Supporting Community Health Centers Nationwide
In September 2017, CVS Health announced an enterprise-wide, multi-pronged approach to help find solutions to the national opioid abuse epidemic. Those efforts included the nationwide expansion of our drug disposal collection program, an increase in the availability of naloxone without a prescription and the enhancement of our pain medication utilization management program to ensure prescription opioids are used properly.
Also included was a $2-million commitment by the CVS Health Foundation, to the National Association of Community Health Centers (NACHC), to increase access to medication-assisted treatment and other recovery services at community health centers around the country. To-date, we have funded more than 20 community health centers through this program.
Among the recipients of that grant support were:
Total Health Care in Baltimore, a community health center dedicated to supporting opioid addiction recovery was awarded $85,000 to develop and implement a trauma informed care model which will increase participation in its substance abuse treatment program.
The Greater Lawrence Family Health Center, in Lawrence, Massachusetts, received $80,000 to develop a protocol to train their team on the screening, brief intervention and referral to treatment (SBIRT) approach to addiction. SBIRT is an evidence-based practice used to identify, reduce and prevent misuse and abuse of alcohol and drugs.
Four California community health centers received a total of $330,000 to increase access to opioid addiction treatment and recovery services.
Expanding Community-Level Support
In addition, CVS Health has awarded grants to several other non-profit organizations nationwide that are tackling this public health challenge.
These grant recipients include:
Three New Hampshire non-profit organizations received $60,000 in grants to address and prevent opioid abuse.
New Jersey-based Morris Country Prevention Is Key was given funding from CVS Health to host two peer recovery specialist training cohorts. The training provided 55 specialists the opportunity to share knowledge in one-on-one, group, emergency room and correctional facility interventions, as well as become law enforcement response assistants throughout the state.

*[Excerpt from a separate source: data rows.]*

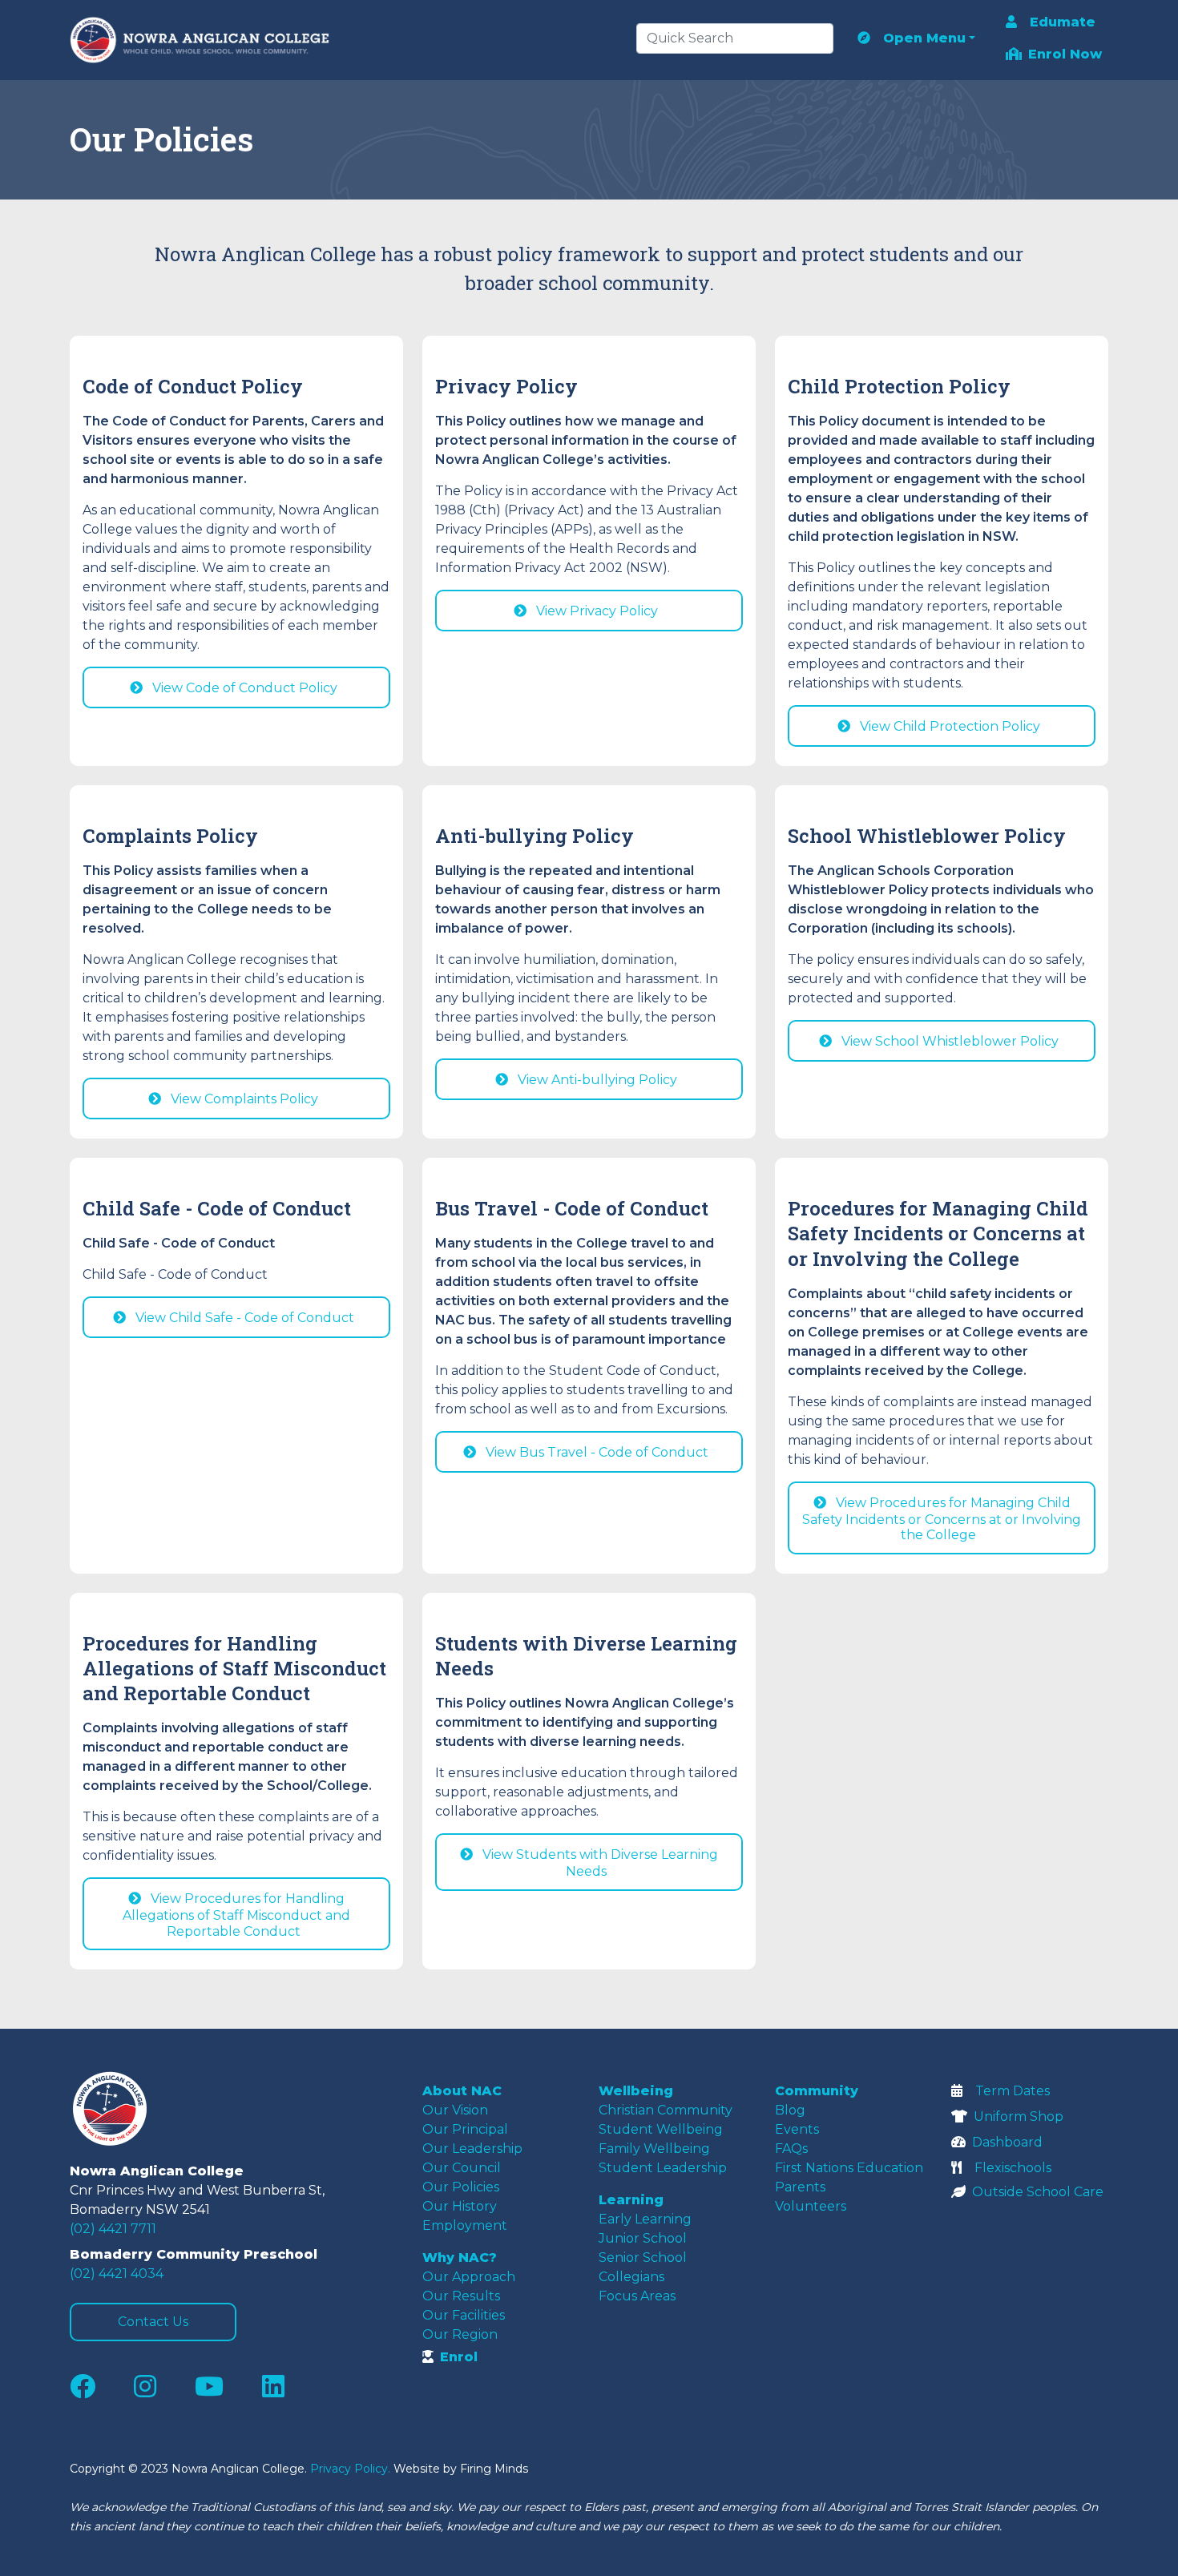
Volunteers (810, 2206)
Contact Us (153, 2321)
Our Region (460, 2334)
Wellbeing (636, 2090)
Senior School (643, 2257)
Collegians (631, 2276)
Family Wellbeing (654, 2148)
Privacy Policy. (350, 2468)
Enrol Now (1065, 54)
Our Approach (468, 2276)
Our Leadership (472, 2148)
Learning (631, 2199)
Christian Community (665, 2110)
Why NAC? (459, 2257)
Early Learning (645, 2219)
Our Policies (460, 2187)
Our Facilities (463, 2315)
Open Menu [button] (924, 38)
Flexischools (1012, 2167)
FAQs (791, 2148)
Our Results (461, 2296)
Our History (459, 2206)
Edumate (1062, 22)
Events (797, 2129)
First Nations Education (849, 2167)
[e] (150, 2109)
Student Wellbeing (661, 2129)
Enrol (459, 2356)
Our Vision (455, 2110)
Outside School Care (1037, 2191)
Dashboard (1007, 2142)
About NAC (462, 2090)
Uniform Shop (1018, 2116)
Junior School (643, 2238)
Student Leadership (663, 2167)
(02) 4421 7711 (113, 2228)
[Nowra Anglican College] (204, 40)
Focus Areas (637, 2296)
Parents (800, 2187)
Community (816, 2090)
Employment (464, 2225)
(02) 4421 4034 (116, 2273)
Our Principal (465, 2129)
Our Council (461, 2167)
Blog (790, 2110)
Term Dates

In Ohio, two clinics – Neighborhood Family Practice in Cleveland and Rocking Horse Children’s Health Center in Springfield – received a total of $100,000 for programs supporting patients and families struggling with substance abuse.
Two Arizona non-profit organizations, ICAN and El Rio Health, received a total of $115,000 from CVS Health to support their prevention and medication education programs.
And in CVS Health’s home community of Rhode Island, where the company’s corporate headquarters are located, opioid-related grants have been awarded to the United Way, Community Care Alliance, the Rhode Island Disaster Medical Assistance Team, RI PBS, and Bradley Hospital.
CVS Health is committed to helping put an end to the national opioid abuse epidemic, in part by connecting those who are struggling with addiction with the resources they need to regain good health. In supporting community partners through grants like these, CVS Health is working to expand access to the community-level prevention, treatment and recovery programs that serve as the frontline in this crisis.